Anjali Gupta, who provides at-home salon services, built her house in Chhuriya Mohalla nearly three years ago. She is a single parent of a 16-year-old boy. After the demolitions, she managed to rent a single room in the neighbourhood. “But half of that room is occupied by knick-knacks of the owner,” she said. “The reason I was able to get the room on rent is that we are a two-member household. We settled for what was available.”
Illegal constructions
Gupta was on her way to Mussoorie for a work trip when her home was demolished. Her son could barely save some important documents, like a diary where she maintained records of the instalments she had paid the “dealer” that she bought the land from, and the money she had given to local police and even Archaeological Survey officials to let her build her home.
Almost every family whose house was demolished possesses similar records. Those who had paid in full have a memory of it and, now, of the naked-brick structures they used to call home.
The residents said they were confident that they would not lose their illegally constructed houses because they had Aadhaar cards and voter IDs tying them to the land. What is more, the “dealers” from whom they had bought the land were reportedly protected by local leaders, as a Newslaundry investigation revealed last year.
The Archaeological Survey, however, claimed that it was doing all it could to prevent encroachments earlier as well. “We are not the implementing body,” Vasant Swaranakar, the Archaeological Survey spokesperson. “We can only send notices and appeal to the local administration to take action. So, we have been sending notices to the encroachers since 1997.”
About the allegation that local Archaeological Survey officials were involved in letting the encroachments proliferate, he said, “It is easy to raise accusations. Why did they build their houses on land that did not legally belong to them? If you violate the law, you are bound to be punished for it.”
Swarnakar pointed out that nearly half of the Archaeological Survey-protected area in Tughlaqabad had been encroached on.

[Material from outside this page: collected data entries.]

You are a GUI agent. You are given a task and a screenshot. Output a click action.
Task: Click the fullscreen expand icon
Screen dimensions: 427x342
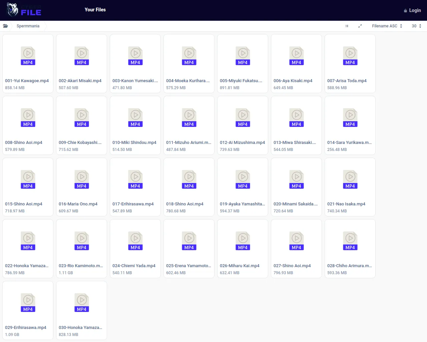(360, 26)
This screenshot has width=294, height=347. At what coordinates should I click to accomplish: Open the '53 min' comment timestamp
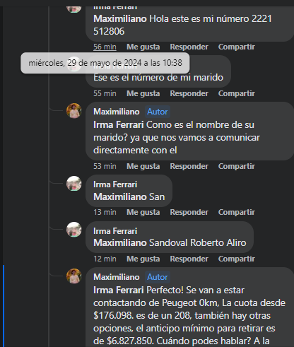click(x=105, y=166)
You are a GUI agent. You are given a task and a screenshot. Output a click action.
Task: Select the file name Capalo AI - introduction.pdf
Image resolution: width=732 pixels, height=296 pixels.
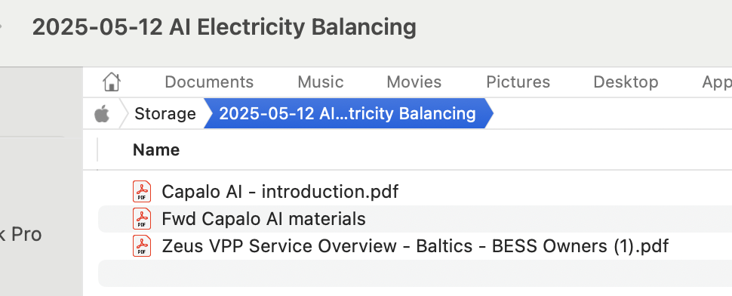(x=280, y=192)
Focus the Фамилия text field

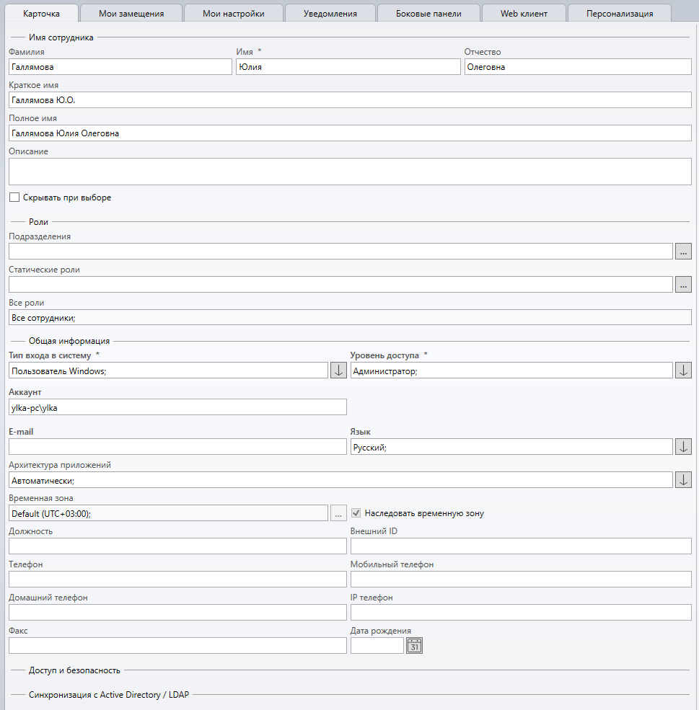pos(120,67)
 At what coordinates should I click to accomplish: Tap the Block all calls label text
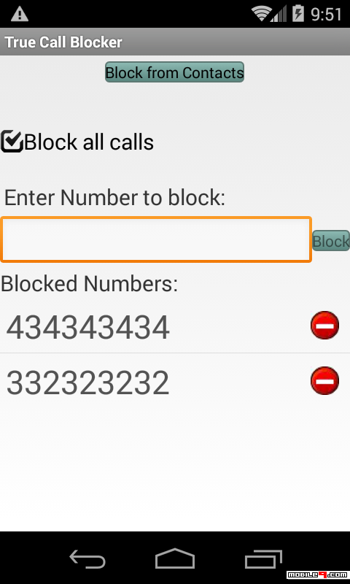pos(89,142)
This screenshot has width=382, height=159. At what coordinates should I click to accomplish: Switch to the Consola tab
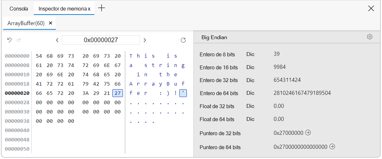19,9
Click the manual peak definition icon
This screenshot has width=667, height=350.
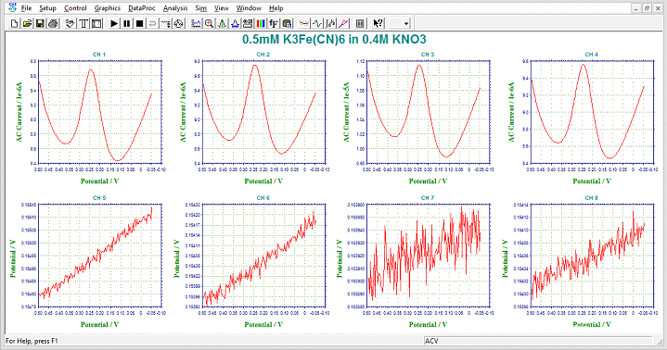[x=222, y=23]
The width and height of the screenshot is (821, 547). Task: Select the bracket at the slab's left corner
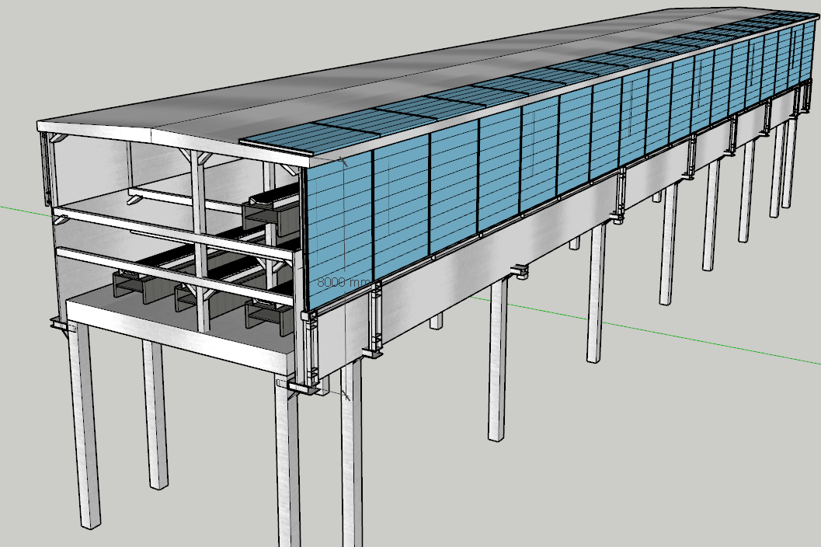61,323
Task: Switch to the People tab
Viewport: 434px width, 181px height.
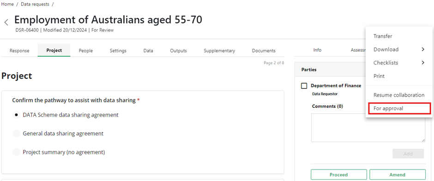Action: pyautogui.click(x=86, y=51)
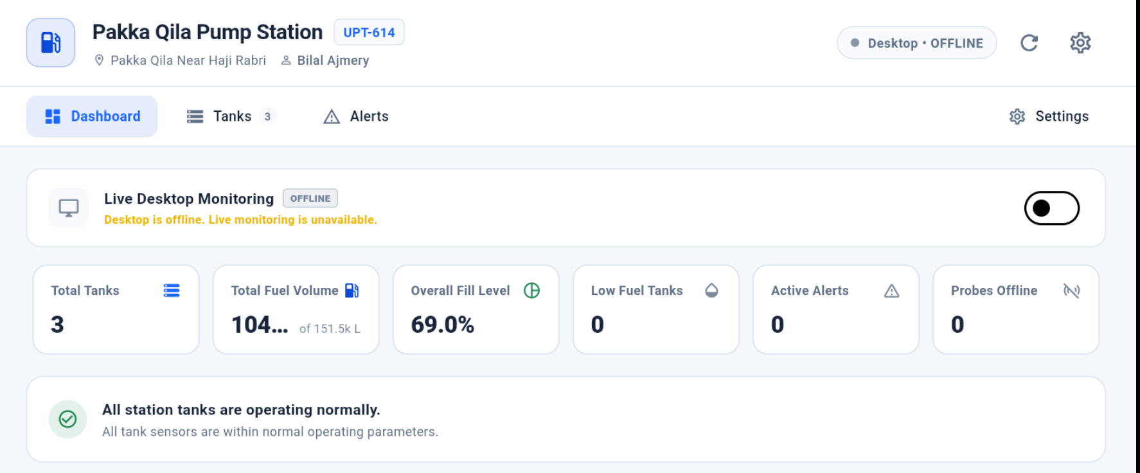The width and height of the screenshot is (1140, 473).
Task: Click the Desktop OFFLINE status pill
Action: (x=916, y=43)
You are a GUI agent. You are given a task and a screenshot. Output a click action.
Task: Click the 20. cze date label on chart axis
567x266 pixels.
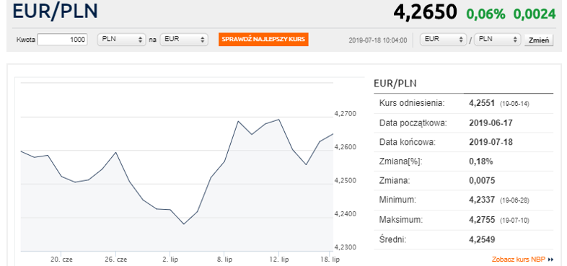click(x=61, y=260)
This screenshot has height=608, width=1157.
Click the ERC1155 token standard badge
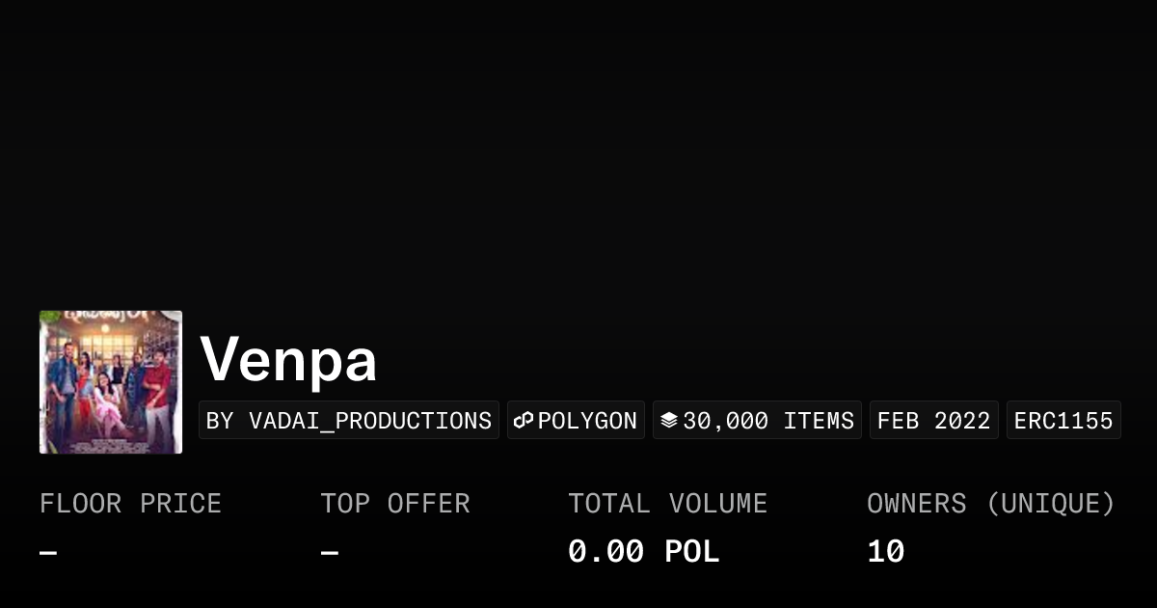tap(1063, 421)
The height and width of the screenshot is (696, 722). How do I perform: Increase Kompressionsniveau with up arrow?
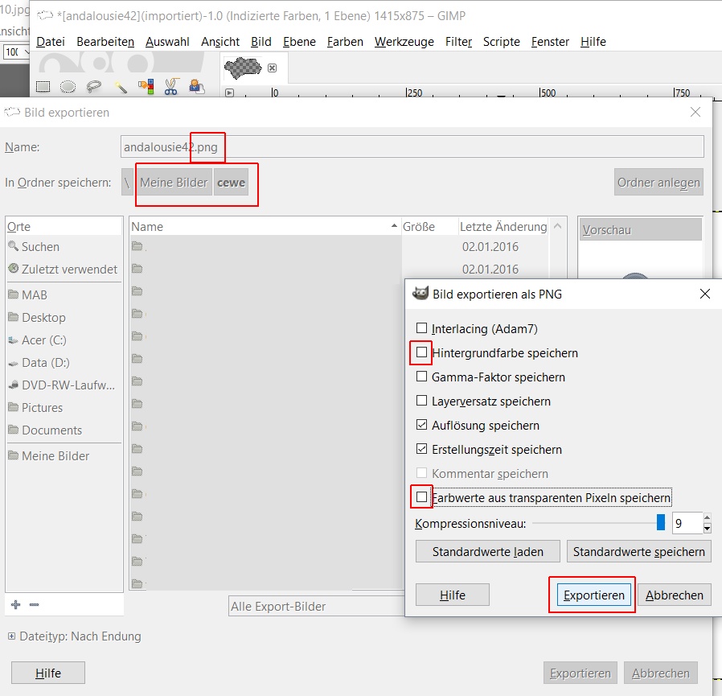click(708, 518)
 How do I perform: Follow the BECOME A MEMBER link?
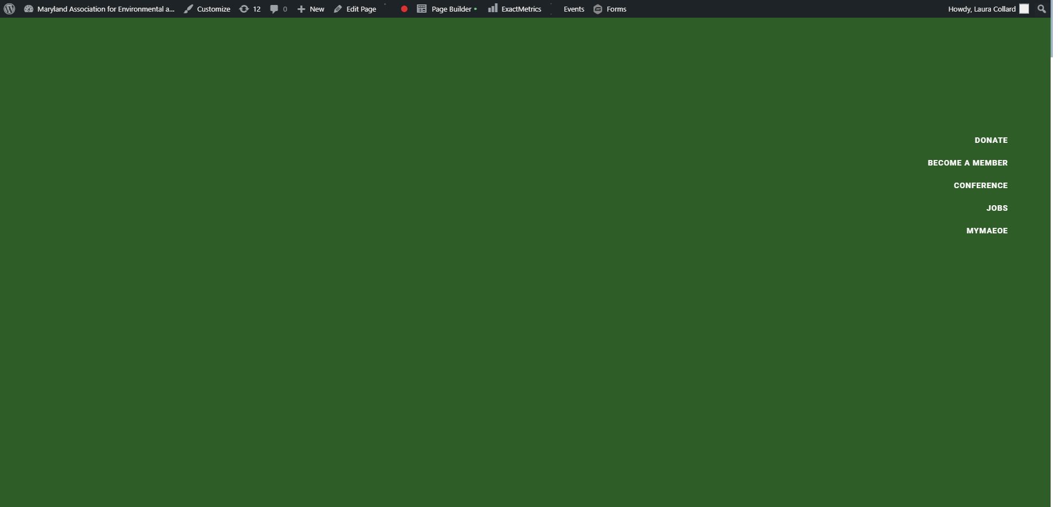(967, 163)
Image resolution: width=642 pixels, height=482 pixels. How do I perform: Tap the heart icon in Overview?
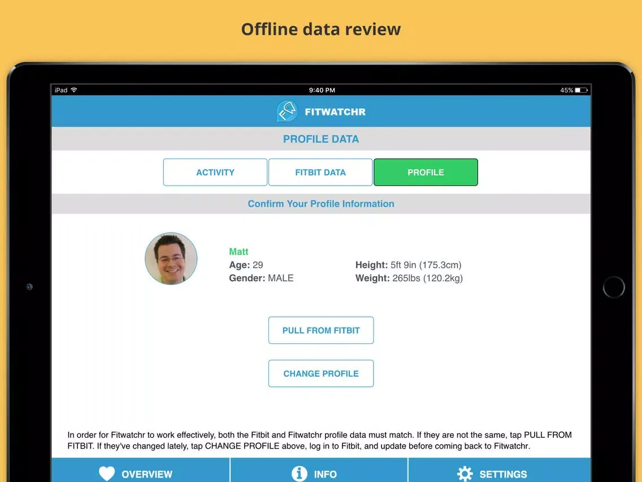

The local MP and legislator could not be reached for comment.
Rehabilitation appeals
Left with nowhere to go, Chhuriya Mohalla’s residents said their only demand was rehabilitation. “We are ready to leave, forget about all our losses, if you show us where to go,” said Suman.
Abdul Shakeel, the convener of Basti Suraksha Manch, claimed that this was one of the most heartless demolitions he had seen in Delhi in 15 years. They are now urging the Delhi government to allot houses built under the Rajiv Ratan Awas Yojan in 2007-’10 to those affected by the “G20 demolitions”.
According to reports, as many as 35,000 such houses built under the Jawaharlal Nehru Urban Rehabilitation Mission are lying vacant in northwest Delhi.
The road to rehabilitation is not straightforward, however.
The Delhi High Court has held that it is the state’s duty to survey all those facing evictions and to draft a rehabilitation plan for them. The Delhi Slum and JJ Rehabilitation and Relocation Policy prohibits the demolition of jhuggis or shanties built in “jhuggi-jhopdi bastis” before 2015. But Chhuriya Mohalla and surrounding settlements do not feature on the Delhi Urban Shelter Improvement Board’s list of 675 jhuggi-johpdi bastis. “We aren’t responsible for their rehabilitation, especially since they were on ASI land, and not Delhi government’s,” said an official at the board who did not want to be identified.
Anuprada Singh, the lawyer who is representing Chhuriya Mohalla’s residents, said the settlement not being on the Shelter Improvement Board’s list was a major challenge. “It is wrong if DUSIB officials say that they won’t take responsibility for the rehabilitation of these residents because they were on central government land,” she said. “However, what is making this matter tricky is the absence of the settlement from the list. The list is outdated. It was made in the early 1990s, and that too for the food distribution scheme, not by any land-owning authority. We are trying to bring forward this point when the matter is heard next.”